### DIRECTION A:
List the functions called in the code statements of the spinlock patch below. Leave out the comment line.

### PROVIDED PASSAGE:

━━━━━━━━━━

LinuxLists.cc - [PATCH V4] x86 spinlock: Fix memory corruption on completing completions

2015-02-13 06:44:55

Subject: [PATCH V4] x86 spinlock: Fix memory corruption on completing completions

Paravirt spinlock clears slowpath flag after doing unlock.
As explained by Linus currently it does:
prev = *lock;
add_smp(&lock->tickets.head, TICKET_LOCK_INC);

/* add_smp() is a full mb() */

if (unlikely(lock->tickets.tail & TICKET_SLOWPATH_FLAG))
__ticket_unlock_slowpath(lock, prev);

which is *exactly* the kind of things you cannot do with spinlocks,
because after you've done the "add_smp()" and released the spinlock
for the fast-path, you can't access the spinlock any more. Exactly
because a fast-path lock might come in, and release the whole data
structure.

Linus suggested that we should not do any writes to lock after unlock(),
and we can move slowpath clearing to fastpath lock.

So this patch implements the fix with:
1. Moving slowpath flag to head (Oleg):
Unlocked locks don't care about the slowpath flag; therefore we can keep
it set after the last unlock, and clear it again on the first (try)lock.
-- this removes the write after unlock. note that keeping slowpath flag would
result in unnecessary kicks.
By moving the slowpath flag from the tail to the head ticket we also avoid
the need to access both the head and tail tickets on unlock.

2. use xadd to avoid read/write after unlock that checks the need for
unlock_kick (Linus):
We further avoid the need for a read-after-release by using xadd;
the prev head value will include the slowpath flag and indicate if we
need to do PV kicking of suspended spinners -- on modern chips xadd
isn't (much) more expensive than an add + load.

━━━━━━━━━━

### EXERCISE INPUT:
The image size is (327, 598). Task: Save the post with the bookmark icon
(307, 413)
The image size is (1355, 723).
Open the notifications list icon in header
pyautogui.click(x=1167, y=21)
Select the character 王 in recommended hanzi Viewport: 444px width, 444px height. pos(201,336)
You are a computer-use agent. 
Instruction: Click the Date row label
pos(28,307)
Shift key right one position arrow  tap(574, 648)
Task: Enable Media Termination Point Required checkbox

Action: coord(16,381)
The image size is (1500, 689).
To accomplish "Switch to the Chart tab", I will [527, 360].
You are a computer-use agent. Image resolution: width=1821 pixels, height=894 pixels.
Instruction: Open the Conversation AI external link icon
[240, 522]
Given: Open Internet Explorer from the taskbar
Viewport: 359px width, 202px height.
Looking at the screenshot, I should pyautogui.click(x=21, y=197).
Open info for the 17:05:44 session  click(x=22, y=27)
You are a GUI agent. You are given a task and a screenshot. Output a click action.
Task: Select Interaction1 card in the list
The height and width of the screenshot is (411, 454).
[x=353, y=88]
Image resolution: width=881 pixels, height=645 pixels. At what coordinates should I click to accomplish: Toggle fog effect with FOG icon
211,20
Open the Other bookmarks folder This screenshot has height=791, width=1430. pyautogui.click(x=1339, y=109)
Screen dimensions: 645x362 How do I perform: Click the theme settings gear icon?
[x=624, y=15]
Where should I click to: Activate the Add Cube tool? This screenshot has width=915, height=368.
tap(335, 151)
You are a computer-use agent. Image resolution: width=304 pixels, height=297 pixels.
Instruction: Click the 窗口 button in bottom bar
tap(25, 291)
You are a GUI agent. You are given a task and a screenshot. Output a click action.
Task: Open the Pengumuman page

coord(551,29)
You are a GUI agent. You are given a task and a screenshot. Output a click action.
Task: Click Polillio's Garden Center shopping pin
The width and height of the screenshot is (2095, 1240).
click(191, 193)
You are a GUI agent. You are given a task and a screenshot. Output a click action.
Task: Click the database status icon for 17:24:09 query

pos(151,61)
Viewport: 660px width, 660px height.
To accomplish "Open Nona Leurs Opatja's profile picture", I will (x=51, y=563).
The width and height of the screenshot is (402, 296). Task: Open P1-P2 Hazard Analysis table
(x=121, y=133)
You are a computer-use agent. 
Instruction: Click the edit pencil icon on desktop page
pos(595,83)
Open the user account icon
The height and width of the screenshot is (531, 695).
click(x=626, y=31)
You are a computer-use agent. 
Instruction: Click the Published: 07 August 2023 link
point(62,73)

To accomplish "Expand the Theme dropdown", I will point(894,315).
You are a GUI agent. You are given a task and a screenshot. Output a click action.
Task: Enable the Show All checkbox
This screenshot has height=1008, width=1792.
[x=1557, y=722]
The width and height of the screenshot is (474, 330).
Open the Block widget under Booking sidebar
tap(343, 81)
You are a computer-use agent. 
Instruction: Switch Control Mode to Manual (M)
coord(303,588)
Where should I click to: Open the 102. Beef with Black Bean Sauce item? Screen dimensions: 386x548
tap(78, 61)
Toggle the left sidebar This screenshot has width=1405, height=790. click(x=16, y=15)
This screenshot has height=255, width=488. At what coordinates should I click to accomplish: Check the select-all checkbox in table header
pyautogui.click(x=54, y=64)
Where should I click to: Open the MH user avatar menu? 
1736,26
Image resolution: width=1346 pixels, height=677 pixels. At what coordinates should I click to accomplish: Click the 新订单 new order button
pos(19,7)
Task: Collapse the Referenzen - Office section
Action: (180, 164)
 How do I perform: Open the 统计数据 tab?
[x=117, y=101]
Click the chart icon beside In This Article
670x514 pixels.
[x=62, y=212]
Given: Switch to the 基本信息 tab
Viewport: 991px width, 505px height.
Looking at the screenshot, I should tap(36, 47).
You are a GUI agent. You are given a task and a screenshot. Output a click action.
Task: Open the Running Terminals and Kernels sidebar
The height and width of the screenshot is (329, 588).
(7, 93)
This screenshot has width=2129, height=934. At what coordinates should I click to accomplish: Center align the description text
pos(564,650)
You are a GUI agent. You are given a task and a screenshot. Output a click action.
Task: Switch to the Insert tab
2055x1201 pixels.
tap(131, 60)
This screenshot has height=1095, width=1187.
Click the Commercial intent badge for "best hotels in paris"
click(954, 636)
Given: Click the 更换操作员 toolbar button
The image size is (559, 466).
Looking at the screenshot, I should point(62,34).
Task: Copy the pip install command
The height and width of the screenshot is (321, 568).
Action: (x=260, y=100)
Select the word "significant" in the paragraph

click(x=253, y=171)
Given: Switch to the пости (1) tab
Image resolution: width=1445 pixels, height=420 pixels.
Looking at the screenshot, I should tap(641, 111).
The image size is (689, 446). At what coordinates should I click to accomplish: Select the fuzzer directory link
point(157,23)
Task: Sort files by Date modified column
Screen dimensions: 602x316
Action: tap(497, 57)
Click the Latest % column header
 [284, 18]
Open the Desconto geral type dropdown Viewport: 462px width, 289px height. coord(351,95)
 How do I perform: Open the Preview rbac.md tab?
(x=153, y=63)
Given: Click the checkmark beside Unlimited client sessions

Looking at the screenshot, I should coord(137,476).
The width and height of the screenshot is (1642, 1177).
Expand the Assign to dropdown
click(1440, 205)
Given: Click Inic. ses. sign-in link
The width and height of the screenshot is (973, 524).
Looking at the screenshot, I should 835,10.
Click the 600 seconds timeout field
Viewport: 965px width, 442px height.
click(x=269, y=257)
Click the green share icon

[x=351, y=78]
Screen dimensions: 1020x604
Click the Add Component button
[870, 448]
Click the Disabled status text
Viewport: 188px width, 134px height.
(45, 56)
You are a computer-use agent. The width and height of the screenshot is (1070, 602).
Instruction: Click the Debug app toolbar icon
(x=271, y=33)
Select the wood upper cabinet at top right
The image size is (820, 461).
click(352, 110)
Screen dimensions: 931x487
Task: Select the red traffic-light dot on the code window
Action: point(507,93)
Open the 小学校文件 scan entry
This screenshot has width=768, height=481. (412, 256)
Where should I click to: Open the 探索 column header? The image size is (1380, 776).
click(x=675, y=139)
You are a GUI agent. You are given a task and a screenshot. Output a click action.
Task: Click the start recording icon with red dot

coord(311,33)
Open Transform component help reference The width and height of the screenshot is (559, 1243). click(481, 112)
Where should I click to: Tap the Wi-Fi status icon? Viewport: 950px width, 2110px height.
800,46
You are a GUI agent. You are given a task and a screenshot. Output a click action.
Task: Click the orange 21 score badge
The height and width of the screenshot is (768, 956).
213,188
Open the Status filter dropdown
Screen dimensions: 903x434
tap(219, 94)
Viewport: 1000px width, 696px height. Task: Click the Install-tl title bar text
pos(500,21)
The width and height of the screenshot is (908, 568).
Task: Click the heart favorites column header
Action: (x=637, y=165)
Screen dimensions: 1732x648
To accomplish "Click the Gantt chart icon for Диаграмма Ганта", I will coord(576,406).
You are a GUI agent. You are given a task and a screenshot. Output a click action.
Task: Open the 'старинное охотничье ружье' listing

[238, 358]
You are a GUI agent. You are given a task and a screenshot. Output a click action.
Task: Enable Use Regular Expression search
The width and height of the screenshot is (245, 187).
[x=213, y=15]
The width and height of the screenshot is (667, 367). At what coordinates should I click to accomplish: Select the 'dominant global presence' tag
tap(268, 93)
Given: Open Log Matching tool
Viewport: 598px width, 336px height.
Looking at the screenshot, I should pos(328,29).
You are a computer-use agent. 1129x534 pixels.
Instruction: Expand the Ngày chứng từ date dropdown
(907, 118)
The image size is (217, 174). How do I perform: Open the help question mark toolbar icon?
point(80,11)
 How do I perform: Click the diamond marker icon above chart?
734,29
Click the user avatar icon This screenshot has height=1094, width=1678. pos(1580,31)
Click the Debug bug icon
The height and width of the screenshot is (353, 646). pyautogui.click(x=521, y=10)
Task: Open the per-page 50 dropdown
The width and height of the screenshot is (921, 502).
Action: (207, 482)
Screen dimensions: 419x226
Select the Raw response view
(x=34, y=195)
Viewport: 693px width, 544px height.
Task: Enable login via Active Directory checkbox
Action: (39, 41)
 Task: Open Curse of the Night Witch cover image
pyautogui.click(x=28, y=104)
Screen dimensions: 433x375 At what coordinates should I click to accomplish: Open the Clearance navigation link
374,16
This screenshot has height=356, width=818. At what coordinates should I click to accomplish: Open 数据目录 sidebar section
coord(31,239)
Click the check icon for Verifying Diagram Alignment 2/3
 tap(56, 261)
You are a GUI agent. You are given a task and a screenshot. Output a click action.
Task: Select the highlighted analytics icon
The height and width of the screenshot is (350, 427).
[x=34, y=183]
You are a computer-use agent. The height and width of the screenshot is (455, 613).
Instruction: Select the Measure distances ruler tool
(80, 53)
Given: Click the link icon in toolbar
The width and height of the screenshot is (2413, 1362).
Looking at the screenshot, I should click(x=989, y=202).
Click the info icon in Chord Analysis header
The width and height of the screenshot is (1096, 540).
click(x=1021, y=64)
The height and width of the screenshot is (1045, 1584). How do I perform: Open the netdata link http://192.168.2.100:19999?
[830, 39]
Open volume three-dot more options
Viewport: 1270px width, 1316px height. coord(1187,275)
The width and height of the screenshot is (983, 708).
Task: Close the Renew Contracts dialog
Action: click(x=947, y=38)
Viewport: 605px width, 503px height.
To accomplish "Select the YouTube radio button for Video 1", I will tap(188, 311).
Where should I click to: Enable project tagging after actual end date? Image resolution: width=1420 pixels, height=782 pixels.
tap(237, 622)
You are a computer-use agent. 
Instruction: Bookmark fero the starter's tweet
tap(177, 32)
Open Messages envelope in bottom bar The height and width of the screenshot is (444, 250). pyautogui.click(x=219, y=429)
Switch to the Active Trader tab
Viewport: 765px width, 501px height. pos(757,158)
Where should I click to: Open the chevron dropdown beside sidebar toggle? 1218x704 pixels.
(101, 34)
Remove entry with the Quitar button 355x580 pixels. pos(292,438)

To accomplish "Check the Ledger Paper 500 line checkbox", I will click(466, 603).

━━━━━━━━━━

### DIRECTION B:
Copy the entries word for word, beginning with the line that contains "Select the character" and continuing through the line that contains "[x=624, y=15]".

### RESPONSE A:
add_smp, unlikely, __ticket_unlock_slowpath

### RESPONSE B:
Select the character 王 in recommended hanzi Viewport: 444px width, 444px height. pos(201,336)
You are a computer-use agent. 
Instruction: Click the Date row label
pos(28,307)
Shift key right one position arrow  tap(574, 648)
Task: Enable Media Termination Point Required checkbox

Action: coord(16,381)
The image size is (1500, 689).
To accomplish "Switch to the Chart tab", I will [527, 360].
You are a computer-use agent. Image resolution: width=1821 pixels, height=894 pixels.
Instruction: Open the Conversation AI external link icon
[240, 522]
Given: Open Internet Explorer from the taskbar
Viewport: 359px width, 202px height.
Looking at the screenshot, I should pyautogui.click(x=21, y=197).
Open info for the 17:05:44 session  click(x=22, y=27)
You are a GUI agent. You are given a task and a screenshot. Output a click action.
Task: Select Interaction1 card in the list
The height and width of the screenshot is (411, 454).
[x=353, y=88]
Image resolution: width=881 pixels, height=645 pixels. At what coordinates should I click to accomplish: Toggle fog effect with FOG icon
211,20
Open the Other bookmarks folder This screenshot has height=791, width=1430. pyautogui.click(x=1339, y=109)
Screen dimensions: 645x362 How do I perform: Click the theme settings gear icon?
[x=624, y=15]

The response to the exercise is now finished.